Update: It appears to me that nba.com has removed the access to shot log data as of 02/10/2016. The scraped data is still available on my github.
It is hard to convincingly evaluate a player's contribution to team offense, given so many factors involved, both objective and subjective. I took a shot at this problem by analyzing what kind of shot a player takes and how's that compared with league average. The result, as we shall see later, is quite inline with what we would expect. This is part I of the 2-part series. Part I mainly focuses on the analysis, while part II on building the Shiny app, with a potential part III for case studies.
tl;dr: here is my final web app for this project. You can right click the plot and download it to create your own case study. Enjoy!
Data used in the analysis
I scraped each player's shot log from stat.nba.com for the last two seasons. The code for this task can be found in my previous post. The data consists of almost 300k shots in total and 400+ players each season. For each shot, it provides metrics like shot distance, shot clock, defender distance and the outcome of the shot etc. In this analysis, I will choose the two most important ones, shot distance and defender distance. They comprise an essential portion of a player's shot selection and have fundamental influence on the outcome of the shot.
Analysis using R
After the data is ready-tidy, the fun analysis begins with breaking down shot distance and defender distance. I divide shot distance into 8 catogories: 0-5 ft all the way up to 35+ with 5 ft interval and defender distance into 4: 0-2 ft up to 6+ with 2 ft interval.
One for loop for different defender distance nested inside another for loop for shot distance. The following function takes a single data.frame argument in the shot log format and returns the FG%, total FGA, total FGM Pts and 2pt/total for each shot distance and defender distance. So depending on the input data.frame, we can get either the league average or the data for an individual player. I used chaining to simplify the code and it worked really well. I tried to use ddply(), it worked in the main script, however not inside a function due to some scoping bug.

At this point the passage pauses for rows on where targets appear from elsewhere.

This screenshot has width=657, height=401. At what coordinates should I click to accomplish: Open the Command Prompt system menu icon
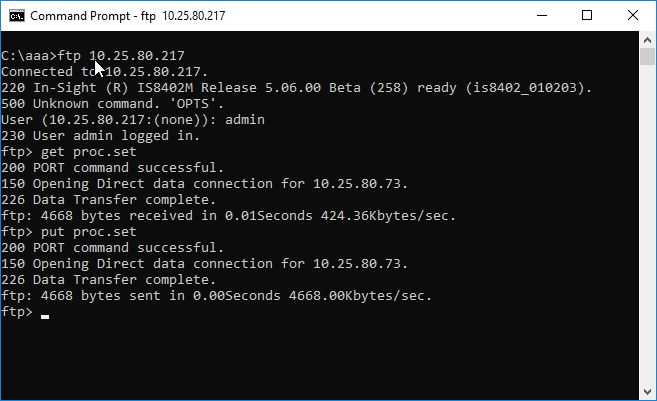pos(15,16)
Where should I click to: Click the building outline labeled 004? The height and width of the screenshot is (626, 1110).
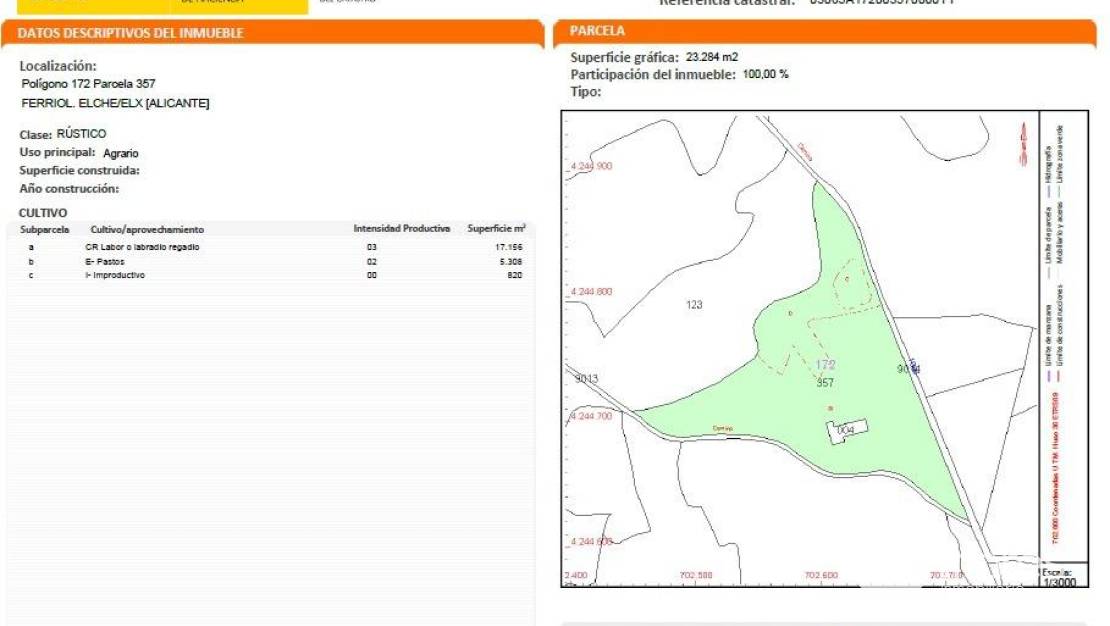pyautogui.click(x=846, y=430)
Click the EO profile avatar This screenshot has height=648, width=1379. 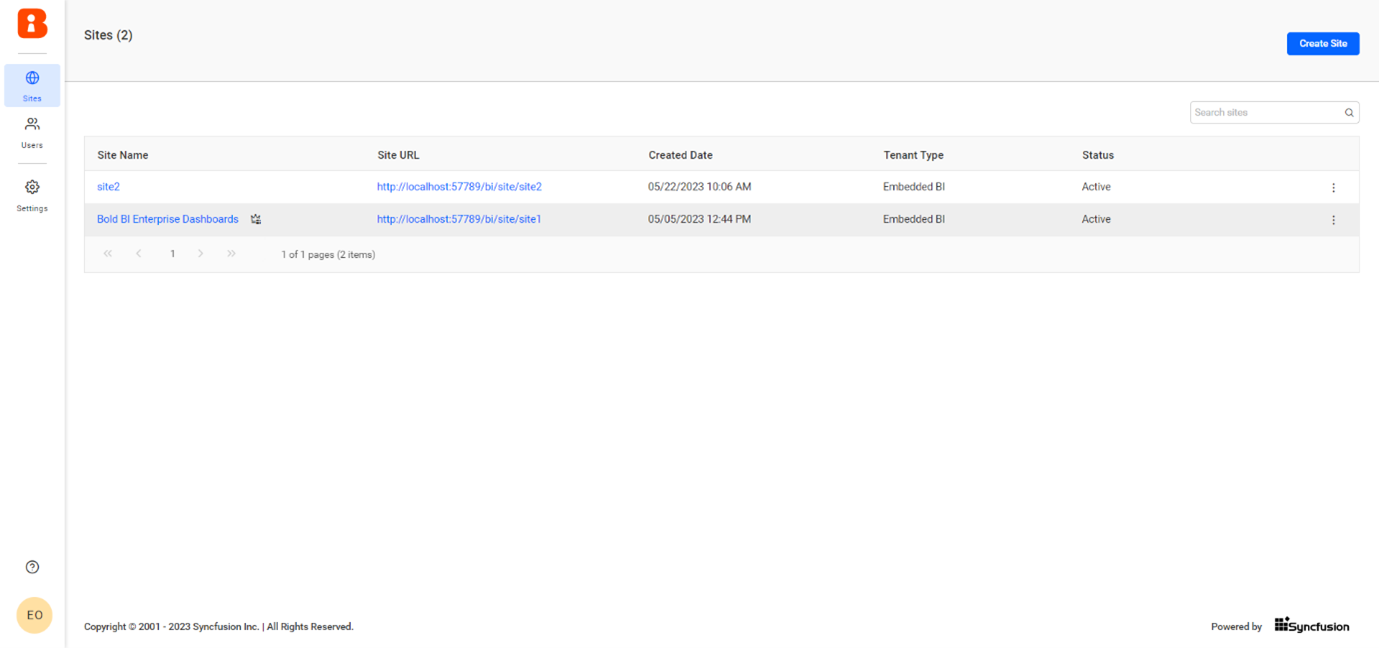(33, 615)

Once the function is constructed, we can first look at the league average shooting performance.
This plot has two parts: the semi-transparent bar for league average and solid color for the player of interest, in this case league average as well (I kept both for consitensy with later plots for individual players).
There is a clear trend that the closer to the basket, the better FG%. For the same range of shot distance, the farther the defender is, the better FG%. We've got a large enough sample size that we actually statistically proved it (except shot distance > 30 ft, where the sample size is limited)!
As for shot selection, about quarter of the total shots are inside 5 ft or between 20-25 ft (this is a choice of compromise. NBA has a varying 3pts distance from 22 to 24 ft, so it is difficult to use shot distance for 2pt/3pt indication. However, about 75% of the shots between 20-25 ft are 3 pointers. So this range is a fairly good indicator for close 3 pointers). These two types shots are easy shots, or easy shots-with-good-return. 8.5% are long 3 pointers and less than 1% total for desperation shots (30-35 ft and 35+ ft).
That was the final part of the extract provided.